§ VOTRE CONSIGNE: Dans l'article sur les criminels de guerre impunis, recopiez le passage qui commence à « Dans le monde » et se termine à « di Stazzema ! », en remplaçant « Stuttgart » par « Munich ».

Italie : Criminels de guerre impunis21/11/20122012Journal/medias/journalnumero/images/2012/11/une2312.jpg.445x577_q85_box-0%2C104%2C1383%2C1896_crop_detail.jpg

Dans le monde

Italie : Criminels de guerre impunis

L'article suivant est extrait de l'Internazionale, journal de nos camarades italiens de l'UCI (n° 115 d'octobre 2012)

Le parquet de Stuttgart a décidé le 1er octobre dernier que contre les dix SS condamnés à perpétuité en Italie en 2005 par le tribunal militaire de La Spezia pour le massacre de Sant'Anna di Stazzema, il n'y a pas de preuves suffisantes. La condamnation fut entre autres confirmée en appel et par la cour de cassation italienne en novembre 2007. 560 civils tués en août 1944, pratiquement tous des enfants, des femmes ou des anciens, et il n'y a aucun coupable. Il est normal que toute cette affaire ait suscité le dégoût et l'indignation, et pas seulement parmi les habitants de Sant'Anna di Stazzema !

§ DONNÉES FOURNIES:
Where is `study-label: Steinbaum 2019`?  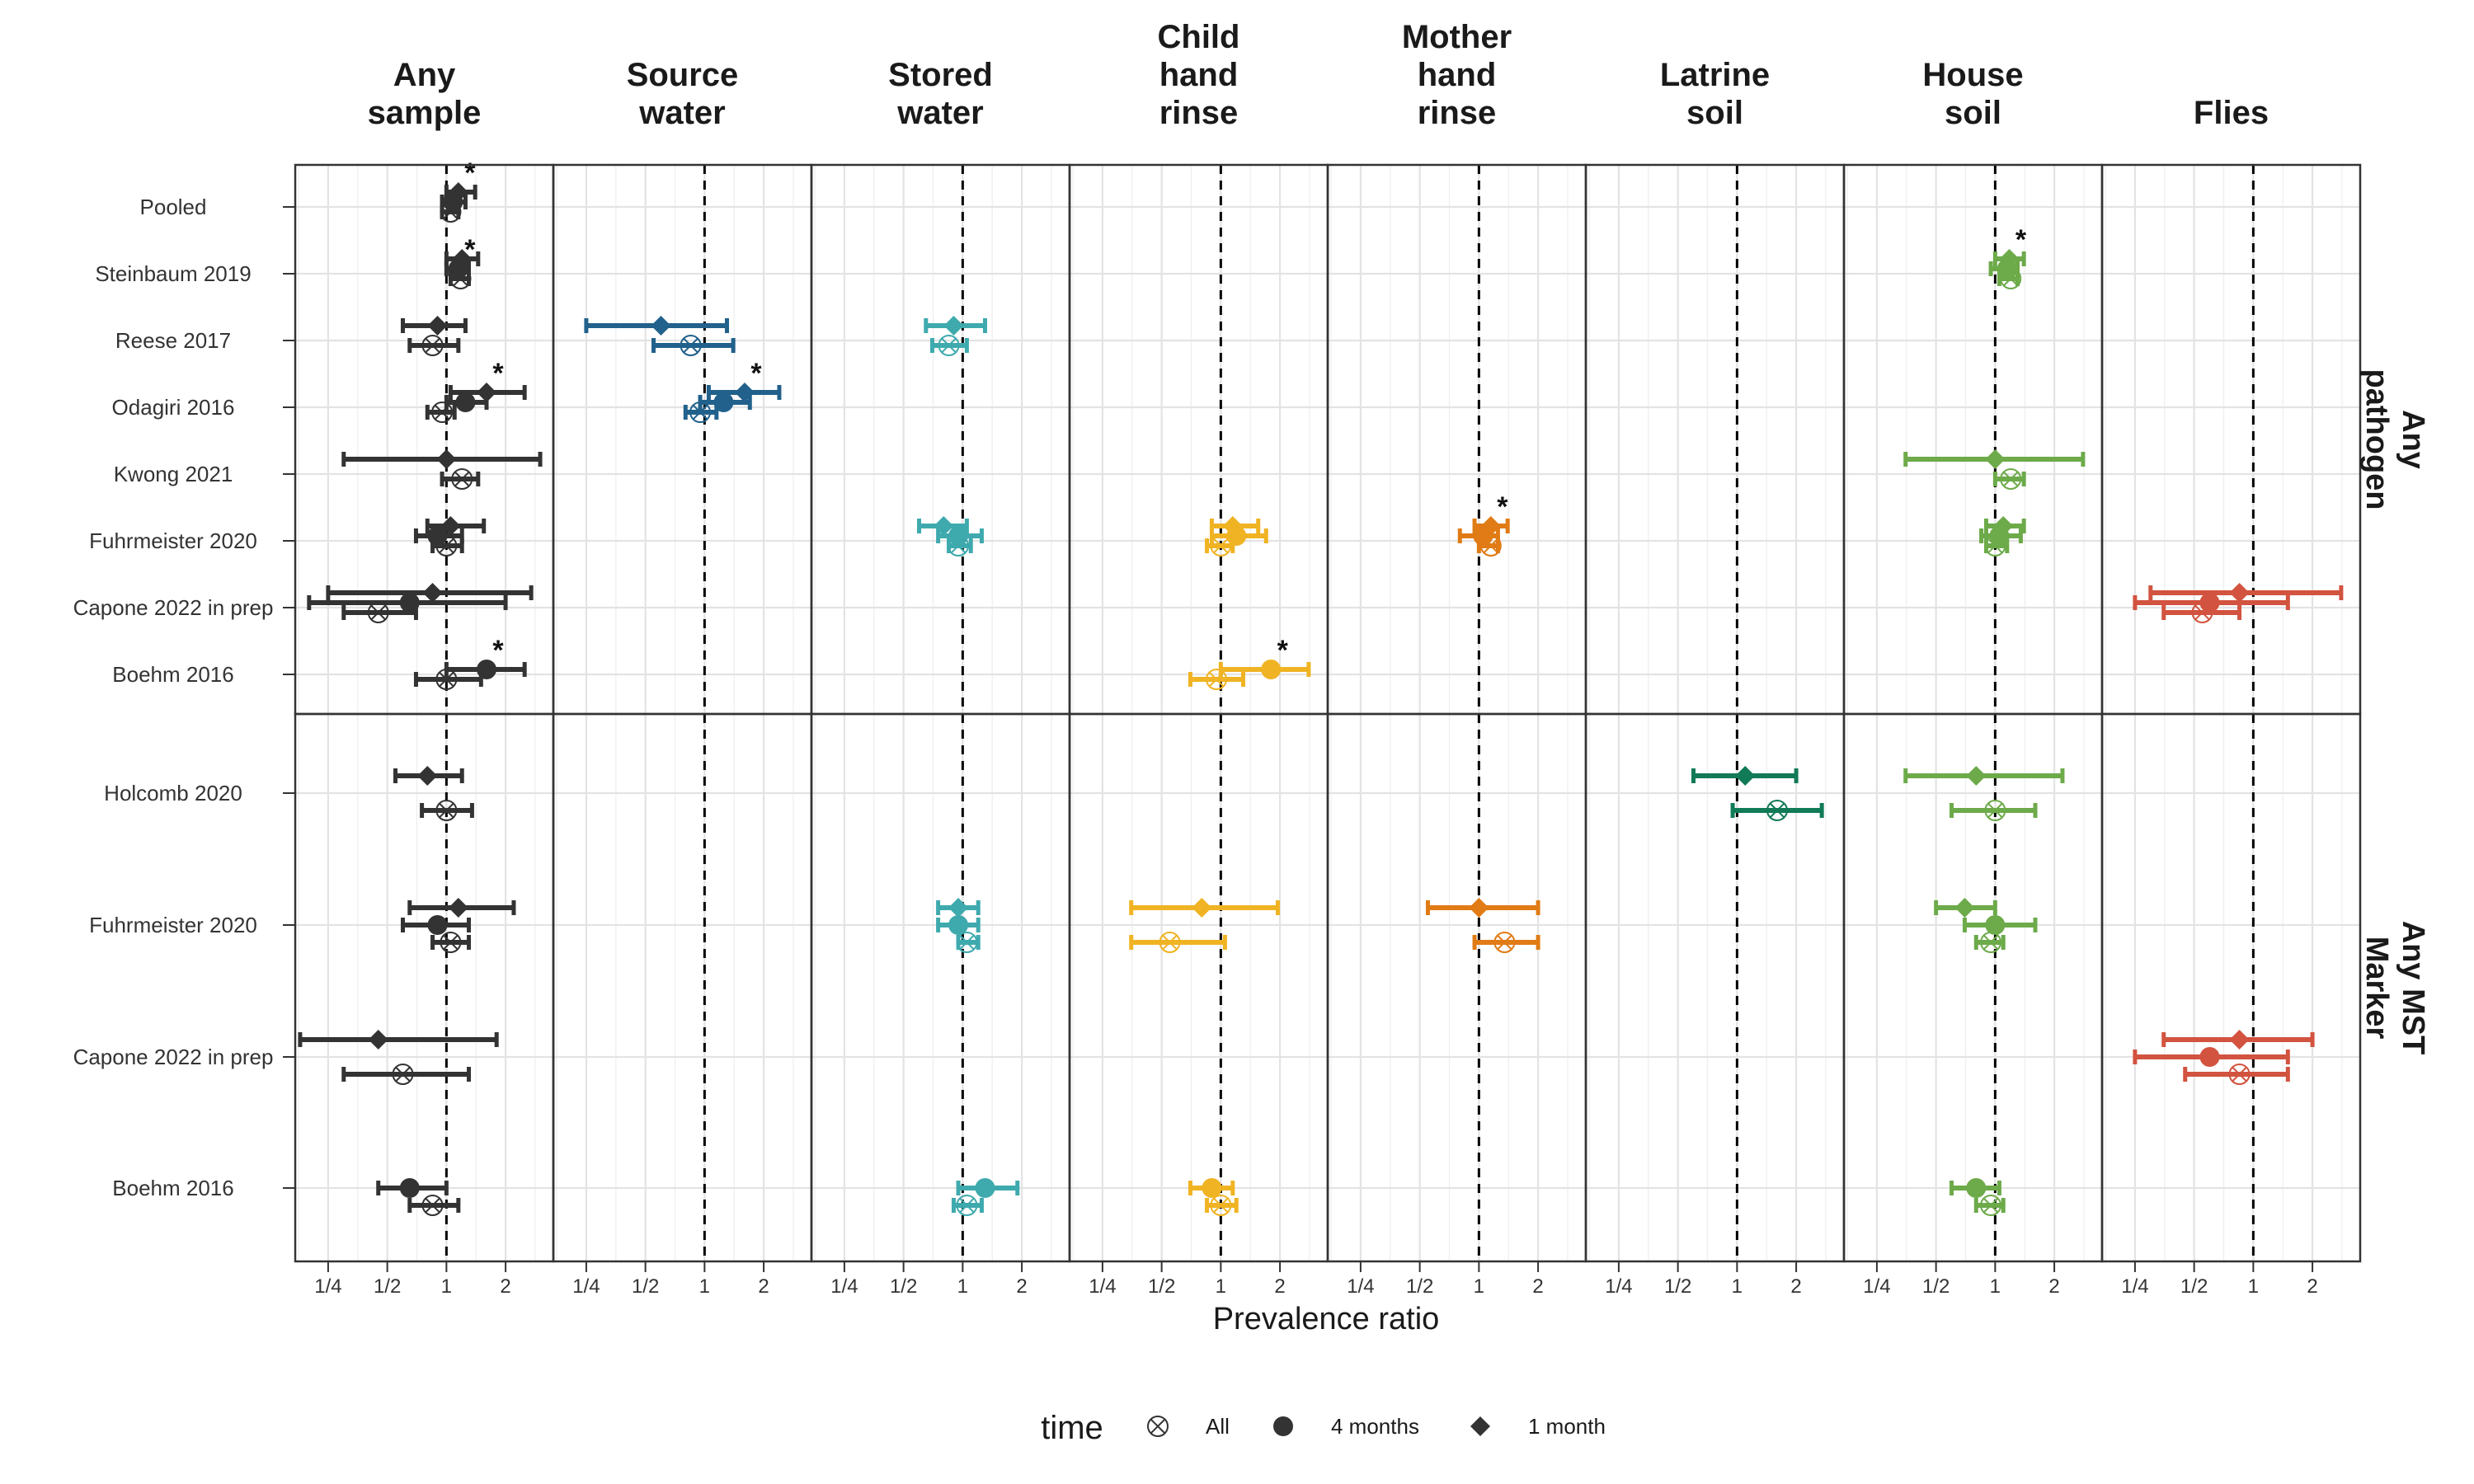 study-label: Steinbaum 2019 is located at coordinates (173, 274).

§ RÉPONSE:
Dans le monde

Italie : Criminels de guerre impunis

L'article suivant est extrait de l'Internazionale, journal de nos camarades italiens de l'UCI (n° 115 d'octobre 2012)

Le parquet de Munich a décidé le 1er octobre dernier que contre les dix SS condamnés à perpétuité en Italie en 2005 par le tribunal militaire de La Spezia pour le massacre de Sant'Anna di Stazzema, il n'y a pas de preuves suffisantes. La condamnation fut entre autres confirmée en appel et par la cour de cassation italienne en novembre 2007. 560 civils tués en août 1944, pratiquement tous des enfants, des femmes ou des anciens, et il n'y a aucun coupable. Il est normal que toute cette affaire ait suscité le dégoût et l'indignation, et pas seulement parmi les habitants de Sant'Anna di Stazzema !